> _ESTRATTO_
- - - -
Storia di una dinastia politica americana che non vuole arrivare al capolinea
Malinconia clintoniana
Per un momento, prima che mosse e contromosse politiche ricominciassero a snocciolarsi, è andata in scena un raro – perciò più prezioso – episodio di malinconia clintoniana.
Washington. Per un momento, prima che mosse e contromosse politiche ricominciassero a snocciolarsi, è andata in scena un raro – perciò più prezioso – episodio di malinconia clintoniana. Dopo aver incassato la crudité dei numeri che la condannavano alla definitiva sconfitta nella rincorsa alla nomination, dopo aver sadicamente imposto l'ulteriore rinvio alla resa nella notte di martedì, quando l'ostinazione le ha fatto pronunciare quel “no decision” che ha fatto digrignare i denti ai compagni di partito, dopo aver incassato le rampogne per l'ingiustificato ritardo da Charles Rangel, capodelegazione al Congresso dello stato di New York (veterano temuto, di cui perfino Hillary deve tener conto), la Clinton, per un attimo che fa la storia e il senso di questa formidabile contesa, è andata in souplesse.
- - - -
> _MATERIALE FORNITO_
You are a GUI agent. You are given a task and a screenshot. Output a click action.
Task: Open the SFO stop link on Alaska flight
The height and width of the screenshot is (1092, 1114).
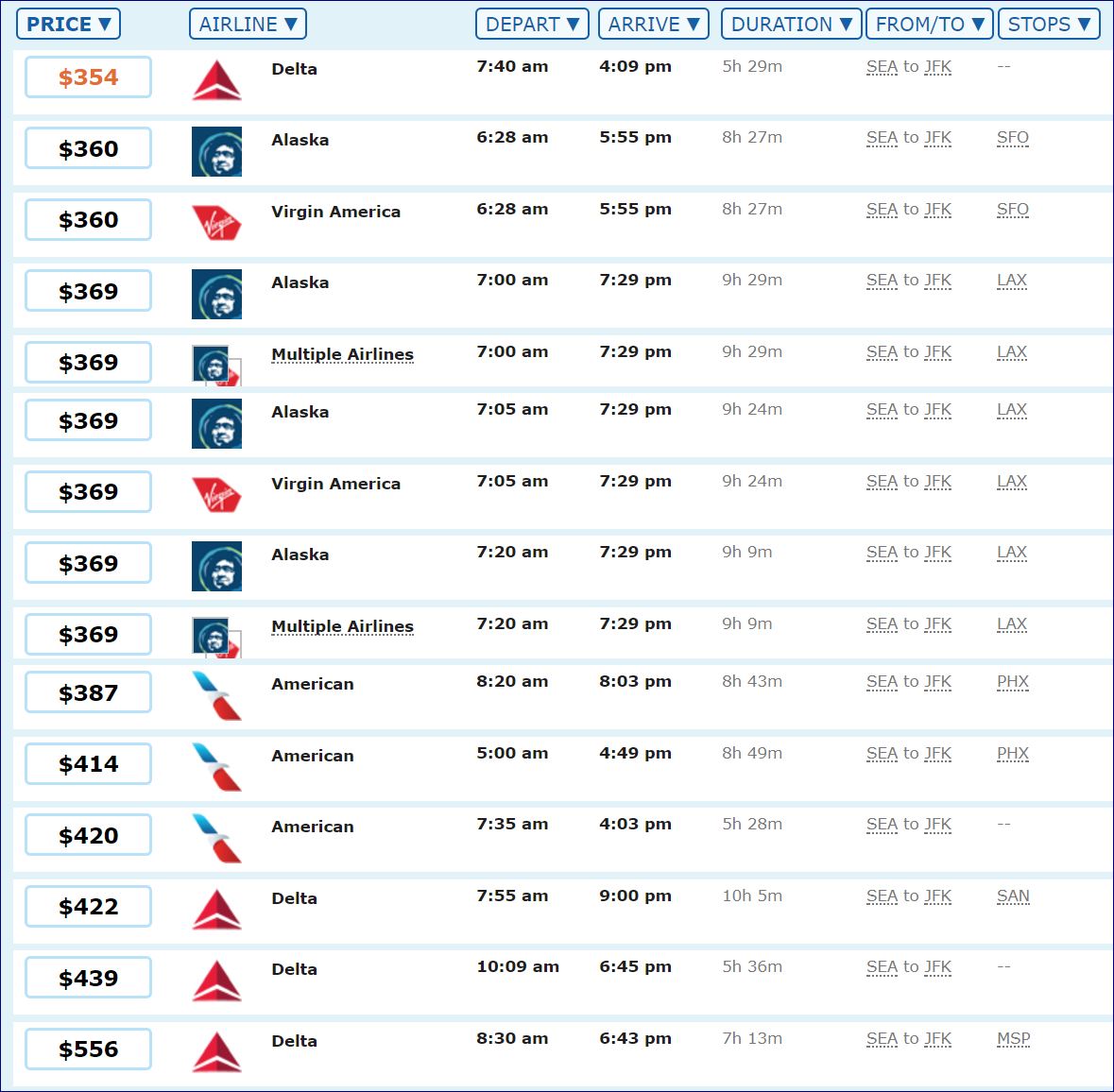1012,138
- - - -
> _ESERCIZI PROPOSTI_
1: Rispondi alle seguenti domande sul testo sulla malinconia clintoniana.
(a) Quale città compare in apertura del corpo del testo?
(b) Quale ruolo ricopre Charles Rangel?
(c) Quale espressione ha pronunciato la Clinton nella notte di martedì?
2: Estrai dal testo sulla malinconia clintoniana il passo compreso tra «Washington. Per un» e «andata in souplesse.», estremi inclusi.

> _SOLUZIONI PER ESERCIZIO_
1:
(a) Washington.
(b) È capodelegazione al Congresso dello stato di New York.
(c) «No decision».

2:
Washington. Per un momento, prima che mosse e contromosse politiche ricominciassero a snocciolarsi, è andata in scena un raro – perciò più prezioso – episodio di malinconia clintoniana. Dopo aver incassato la crudité dei numeri che la condannavano alla definitiva sconfitta nella rincorsa alla nomination, dopo aver sadicamente imposto l'ulteriore rinvio alla resa nella notte di martedì, quando l'ostinazione le ha fatto pronunciare quel “no decision” che ha fatto digrignare i denti ai compagni di partito, dopo aver incassato le rampogne per l'ingiustificato ritardo da Charles Rangel, capodelegazione al Congresso dello stato di New York (veterano temuto, di cui perfino Hillary deve tener conto), la Clinton, per un attimo che fa la storia e il senso di questa formidabile contesa, è andata in souplesse.